PROBLEM DETAILS: Take the line containing "The image size is (1366, 768)." and every line after it to the end of the records, and copy them exactly, excluding pictures.

[Saved entries]

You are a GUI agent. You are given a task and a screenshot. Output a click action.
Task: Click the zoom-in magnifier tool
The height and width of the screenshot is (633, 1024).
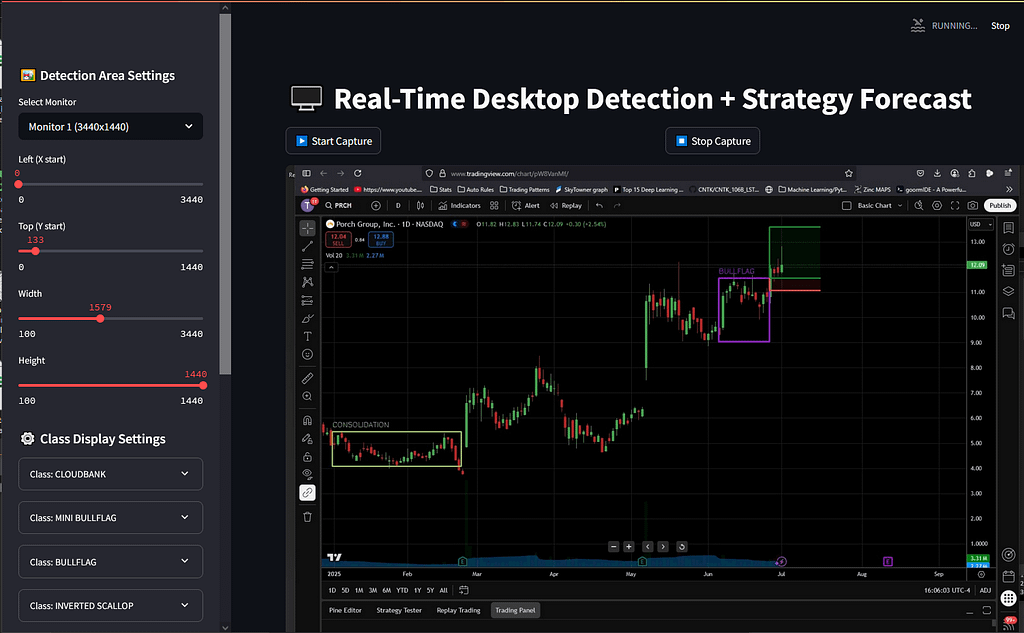coord(307,397)
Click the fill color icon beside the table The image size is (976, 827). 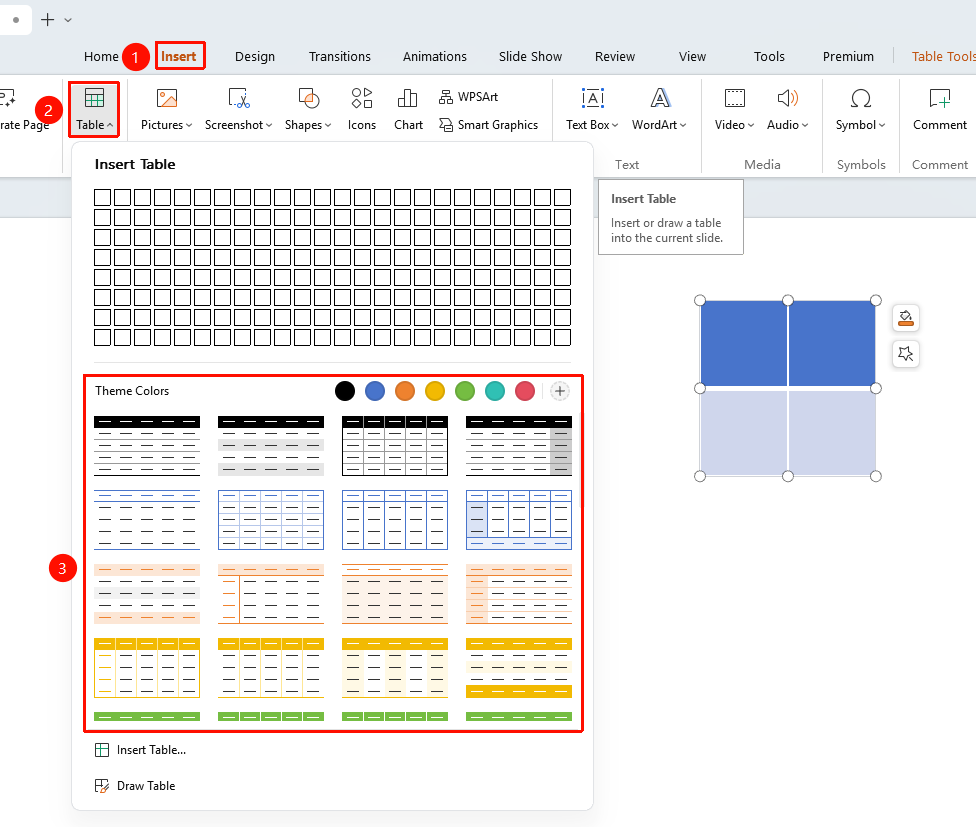(906, 318)
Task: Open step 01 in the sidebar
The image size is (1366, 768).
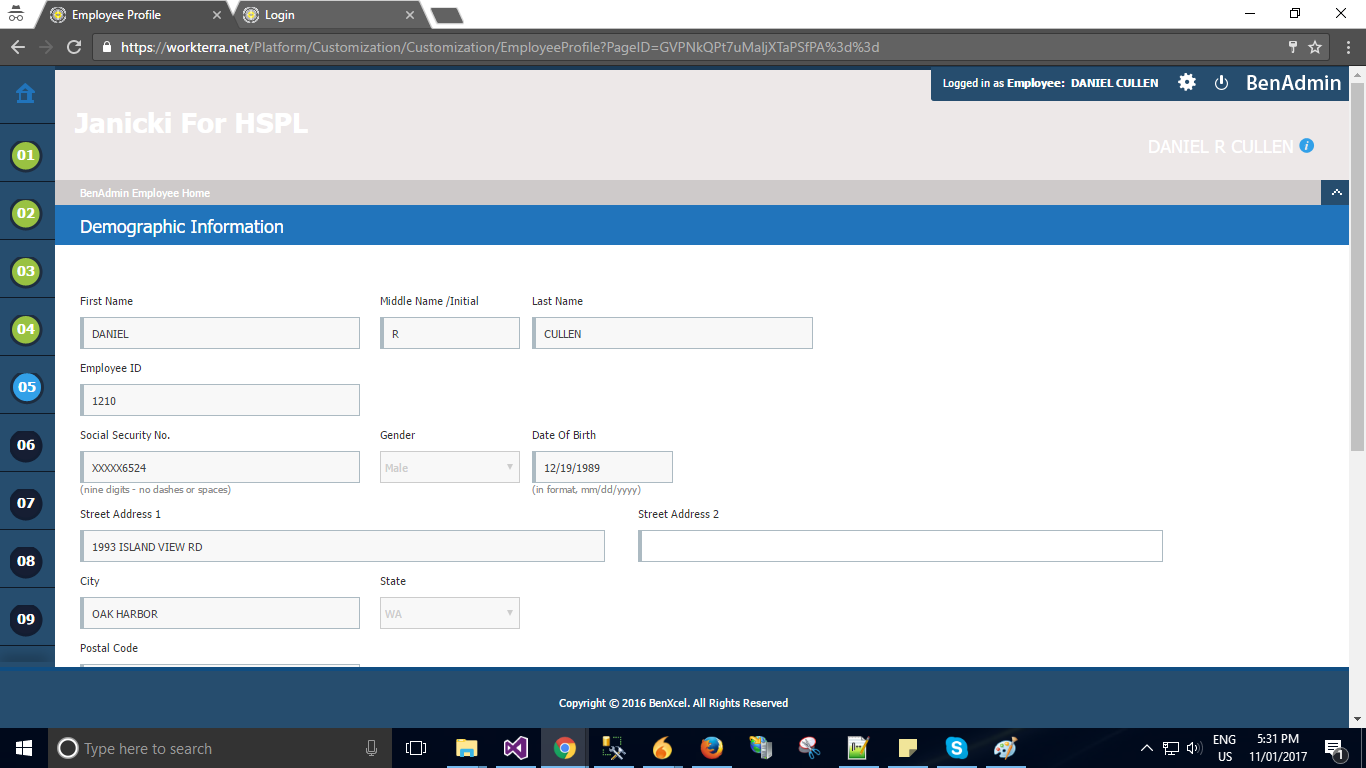Action: pyautogui.click(x=26, y=155)
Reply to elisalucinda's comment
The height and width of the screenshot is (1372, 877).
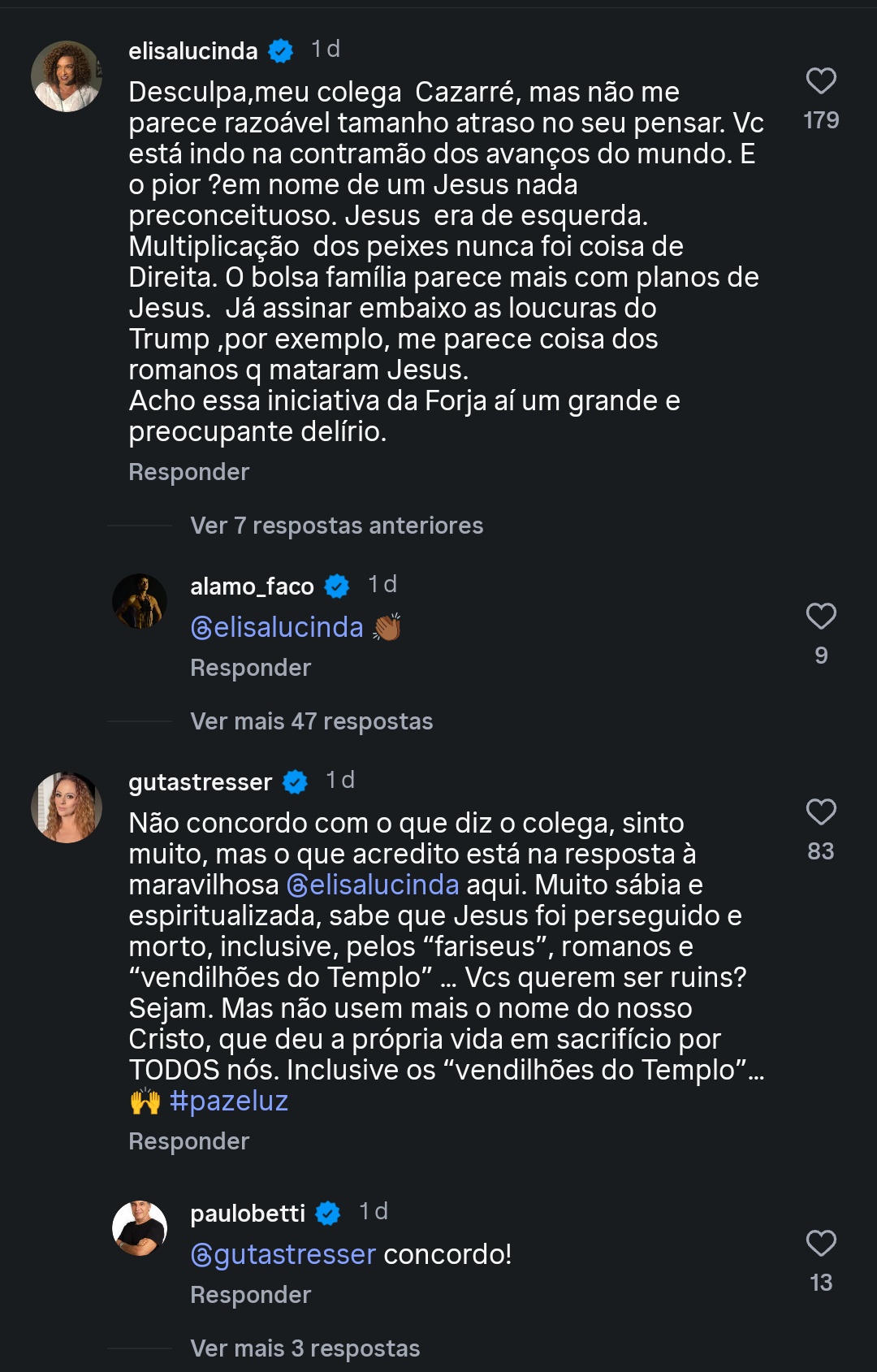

PROBLEM SOLUTION:
The image size is (1366, 768).
Action: pyautogui.click(x=26, y=155)
Reply to elisalucinda's comment
The height and width of the screenshot is (1372, 877).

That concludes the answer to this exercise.